Expanding approach to inclusion
Jennifer Coulson, who chairs the 30% Club Canada’s investor group in addition to her role as senior managing director and global head of environmental, social and governance at the British Columbia Investment Management Corp., welcomed the Ontario Teachers’ move.
“The club has 30 per cent in its name, but that was never meant to be the ceiling. It’s great they’re upping the bar.”
The investor group recently updated its own statement of intent, broadening its approach to inclusion to encompass representation for members of the Black, Indigenous and other visible minority communities, as well as LGBTQ2S+ people and persons with disabilities. The BCI followed suit with a similar expansion of its diversity expectations in its new proxy voting guidelines.
“The numbers are not as strong on racial or ethnic diversity, so clearly there is some work to be done there,” says Coulson. “These kinds of initiatives, where we come together very collaboratively with a common message, have been very effective and, hopefully, will make a difference on the broader diversity question once we look back after a few years.”
However, neither the investor group nor the BCI included any numerical targets for diversity beyond gender as part of their re-vamps, focusing instead on companies’ development and disclosure of diversity policies and processes — in part because of a lack of reliable data.
While the Canadian Securities Administrators is currently considering proposals to enhance diversity disclosure requirements for public companies across the country, Coulson says there isn’t currently enough mandated disclosure to construct the kind of comprehensive data set needed for investors to set specific diversity targets.
For now, the Canada Business Corporations Act offers the closest approximation of the state of play, thanks to its requirement — in place since 2020 — for companies governed by the legislation to report on the representation of women, Indigenous peoples, persons with disabilities and members of visible minorities in board and senior management roles.
Osler’s most recent dive into the CBCA disclosures, which covered more than 2,500 board positions at 366 reporting companies, found 8.3 per cent of the director seats were occupied by people belonging to visible minorities and 0.9 per cent were held by Indigenous peoples. For contrast, the 2021 Canadian census indicated the proportion of the population identifying with either group was 26.5 per cent and five per cent, respectively.
Still, even without specific targets in place, Coulson says the BCI will be engaging with its investee companies to make sure they understand its enhanced expectations.
The investment organization hasn’t been afraid to wield its proxy voting power in the past over gender representation, opposing the appointment of more than 700 directors in Canada between 2015 and 2022. “If we fail to see at least one racially diverse or ethnically diverse candidate, then we will take similar action to what we have been doing on the gender diversity side of things. We can start there and, over time, hopefully, as the data gets better, we can continue to evolve that.”

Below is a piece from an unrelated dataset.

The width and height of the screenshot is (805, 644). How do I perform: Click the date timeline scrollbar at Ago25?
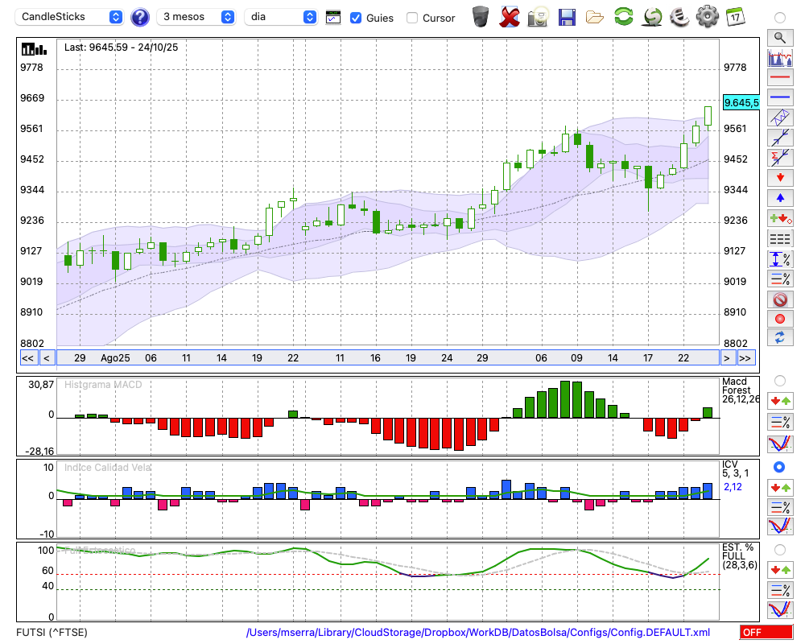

More than numbers, metrics
Recognizing the value of diversity targets, Marielle Brunelle, a spokesperson for the Investor Leadership Network, warns against over-fixating on numbers alone.
The G7-sponsored platform, which represents institutional investors — including many of Canada’s largest pension funds — holding assets worth more than $10 trillion between them, considers DEI to be a major focus. “The second piece we really can’t miss is this inclusion piece,” she says, urging investors to track churn rates at their portfolio companies — not only at the board level, but also among executives and further down the ranks, where many struggle with development and retention of diverse talent.
“Let’s not only talk about those demographics and whether or not they’re represented and have a seat at the table. Let’s make sure they’re supported by policies and programs to actually stay at the table and that we’re not just counting heads for diverse hires and then losing them.”
Michael McKiernan is a freelance writer.